Short Hikes (Defined as 5 hours or less)

A short hike is one that you can get done within a day and still have time left over for other things. The chances of you being out overnight if something were to happen is slim (unless you’re hiking at night which is addressed later), because you are likely to have a good amount of daylight left.

However, this does not mean you can leave unprepared.

You should always have a small first aid kit with you. You never know what is going to happen and having a first aid kit can make a scary situation easier, or even just ease small discomforts. To avoid injury you should always have proper footwear. Supportive shoes or boots can help prevent injuries.

Always bring food and water with you. Bring what you think is enough for the time you are gone, then bring a little extra. As long as you are bringing the type of food that can handle a hike (which you can find here), you won’t have to worry about it going to waste if it is not eaten.

Even the most experienced hikers can get lost. Having a cell phone, or other type of radio communicator if there is no cell signal, is a must. If you are intending on venturing off the trail or you know you are in an unfamiliar place you should also consider bringing a map or handheld GPS to help you out.

Plan for the weather. Check the forecast before you go out and bring extra clothing items (or sunscreen) even if there’s a chance you may need it. Along the same lines, the sun can go down very fast, so consider bringing a flashlight or headlamp with you as well. If you are comfortable with carrying one, you can bring a pocket knife or other multipurpose tool (like an army knife).

Medium Hikes - Day Hikes (Defined as 5-10 hours)

When setting out on a medium length hike you run the risk of being out after dark, especially if you get lost, so you should take extra care to be prepared.

Bring a bag with the essentials, your first aid kit, water, and food. You should also bring extra food in case the trip takes longer than you are anticipating or you become fatigued. Carrying enough water for this hike can be a little difficult, so if there is freshwater along your route, you can bring a smaller water purification system. Before you prepare to drink even purified water from a natural source, do some research on the area and see if there is any reason that this water could be dangerous. You can check for local water advisories, or swim status of nearby lakes. Purified water should be free of microorganisms and chemicals, not just large particulates that you can see with the naked eye. When packing your food for the trip you should plan on bringing everything you think you’ll want to eat, and then more. It’s better to have too much and eat it later than not have enough food. Unlike water sources you can find and purify, eating berries, plants, and mushrooms you find can be extremely dangerous and is not something you should do. Packing a little extra can help keep you going.

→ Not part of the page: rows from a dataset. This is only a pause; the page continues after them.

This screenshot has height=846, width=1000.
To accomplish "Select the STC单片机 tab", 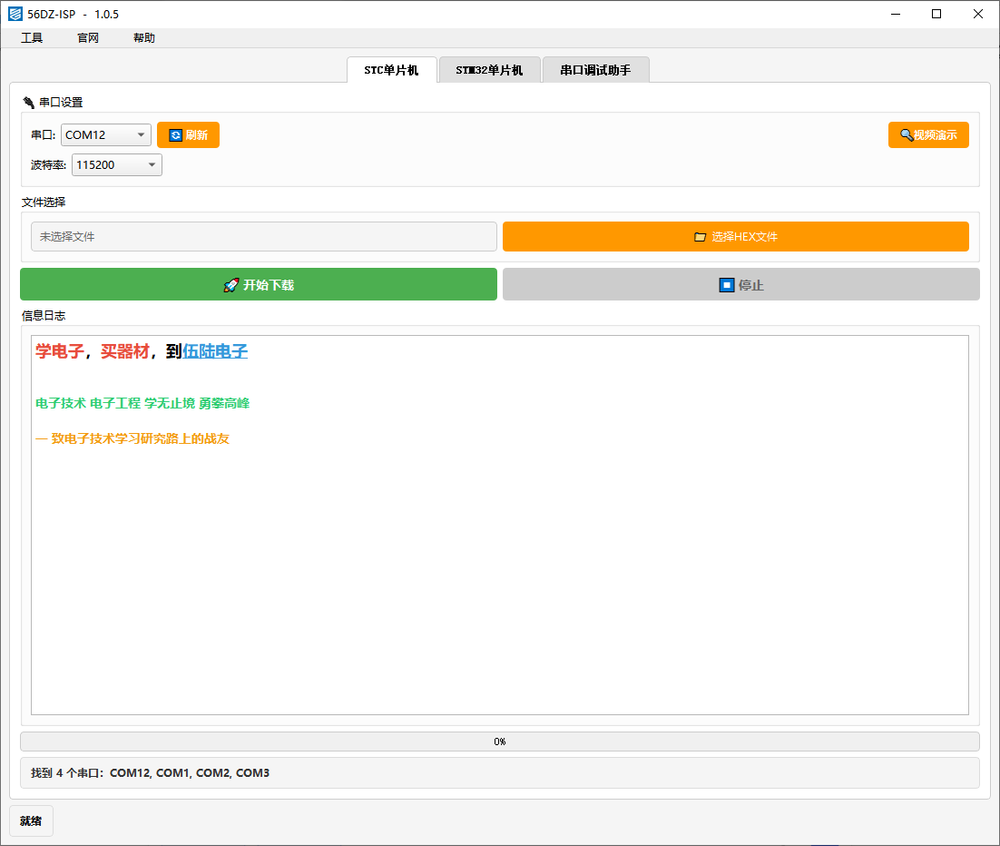I will tap(391, 70).
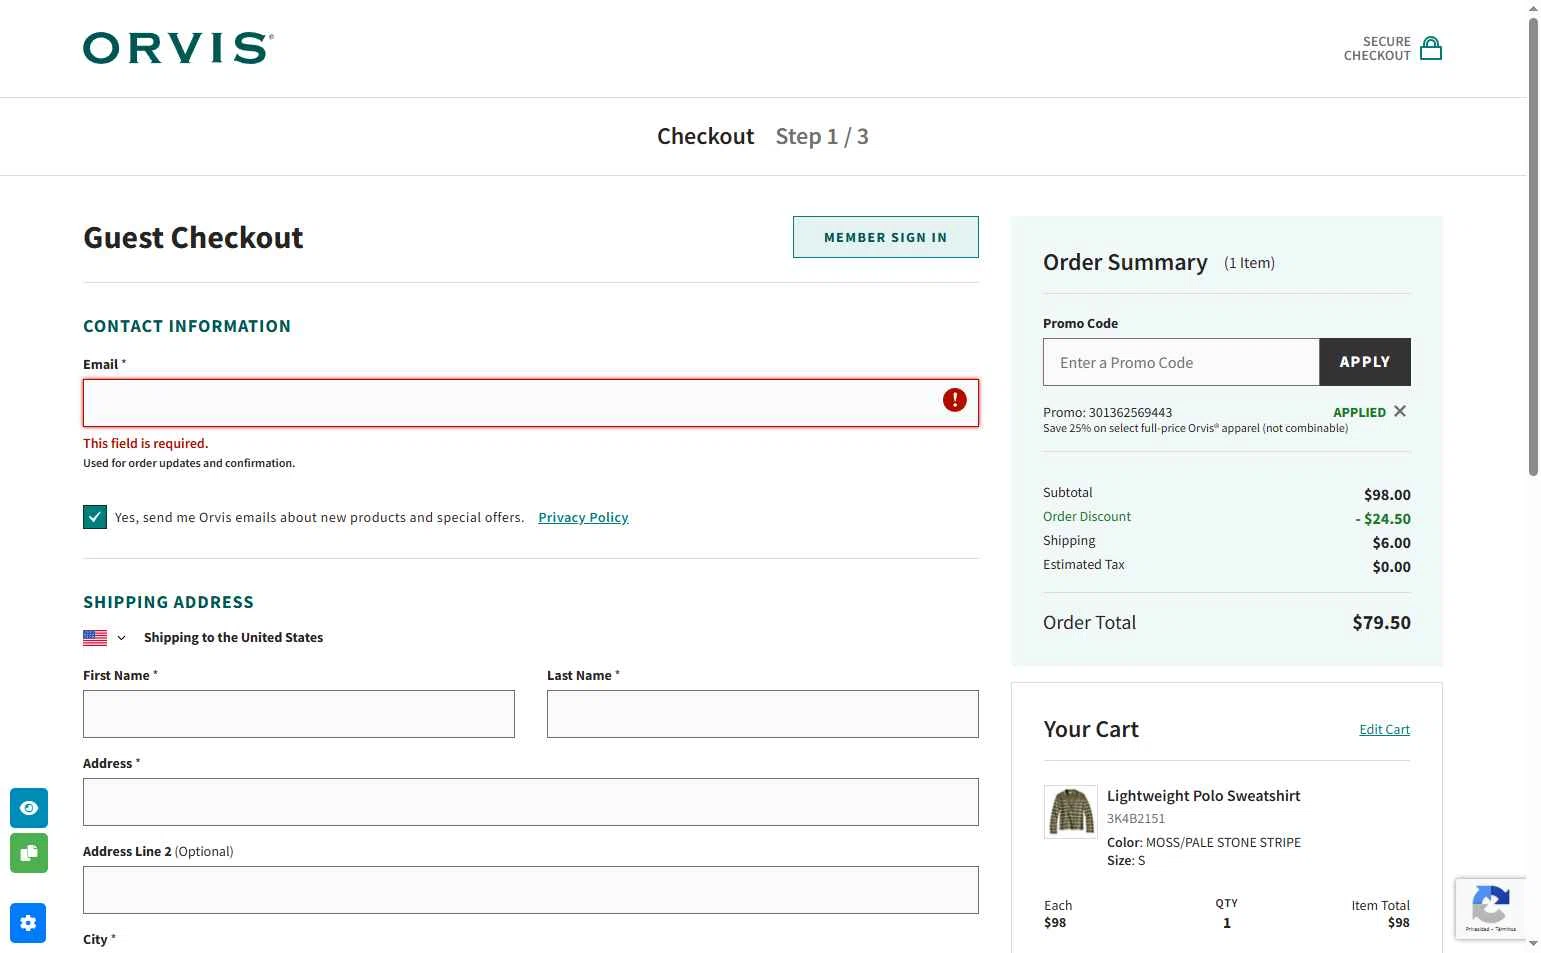Focus the Email input field
The image size is (1541, 953).
(x=510, y=402)
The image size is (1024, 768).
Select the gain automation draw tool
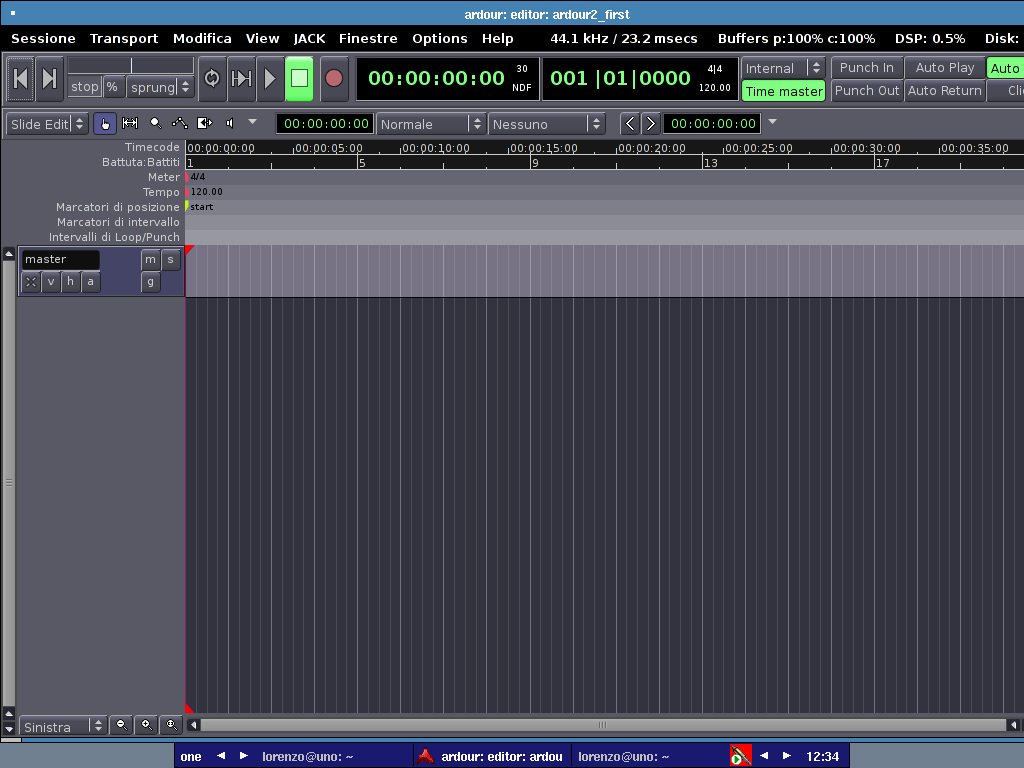pyautogui.click(x=180, y=124)
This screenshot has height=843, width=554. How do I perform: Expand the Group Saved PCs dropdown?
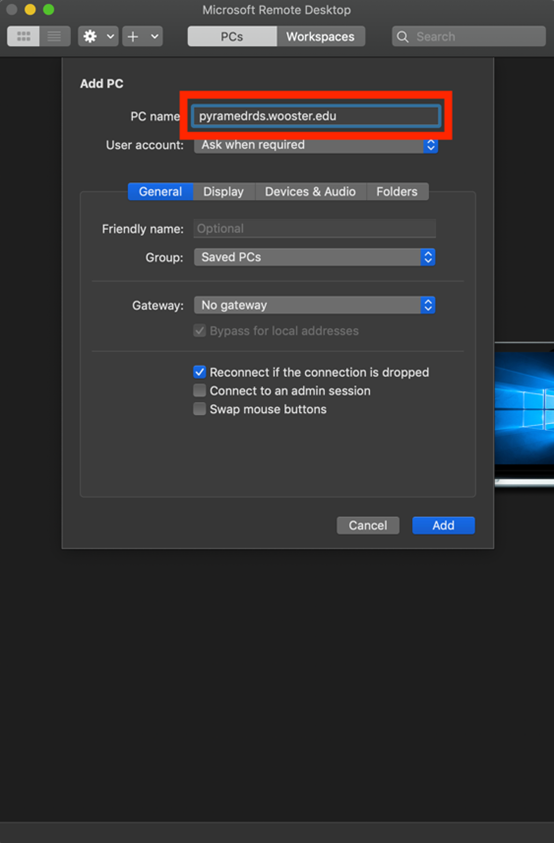coord(315,257)
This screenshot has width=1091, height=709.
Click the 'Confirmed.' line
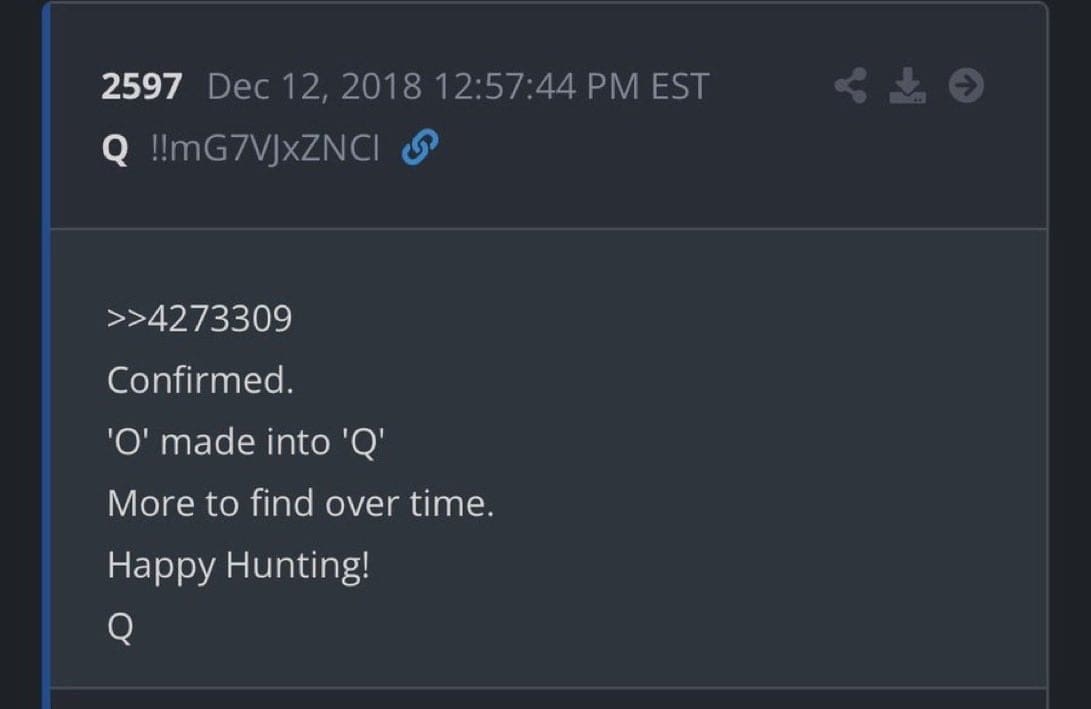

Because you are planning on being away for a longer period of time, you should pack extra clothes. In addition to making sure you have the right clothes, you should also have proper shoes. Research your trail before you go to decide which types of shoes you should bring. Temperatures can change quickly and it’s important for you to be able to keep warm. Bringing extra safety items as a precaution may seem excessive, but if something does happen you will be glad that you have them. Things like a utility knife, whistle, and signal mirror can be a big help if you find yourself lost.

You will also need some way to call for help. Bringing either a fully charged cell phone strictly for the purpose of calling for help or a radio communicator can make all the difference in a bad situation. In case you are still gone when it gets dark you should bring a headlamp or flashlight with you. Everything looks different at night and even the most experienced hikers can find themselves lost in the dark. You should also consider bringing a blanket, pillow, and cushion in case you unknowingly have to spend the night outside. Sleeping on the ground will take away valuable body heat. Even a blanket between you and the ground can help to keep you warm.

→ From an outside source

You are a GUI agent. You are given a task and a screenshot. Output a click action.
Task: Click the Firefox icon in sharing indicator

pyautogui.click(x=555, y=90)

The old saying goes, hope for the best prepare for the worst, and this is the exact mindset you should have when preparing for a hike of this length.

Long Hikes (10 hours or more) and Overnight Hikes

Being gone from camp for longer periods of time, you need to bring more supplies, especially if you plan on being gone overnight on a hike.

You should make sure you bring a large bag that was designed for hiking so you are able to carry everything you need with ease. Bringing your first aid kit is a must when going on prolonged hikes. Other safety equipment like a signal mirror, whistle, radio communicator, cell phone and utility knife is important to bring with you in case you run into an emergency or get lost. If you are hiking into a very remote area you should also consider bringing a signal flare with you in the event that your radio or phone fails.

Bringing a map, pre-planned route, or GPS with you will help you stay on course and prevent you from getting lost.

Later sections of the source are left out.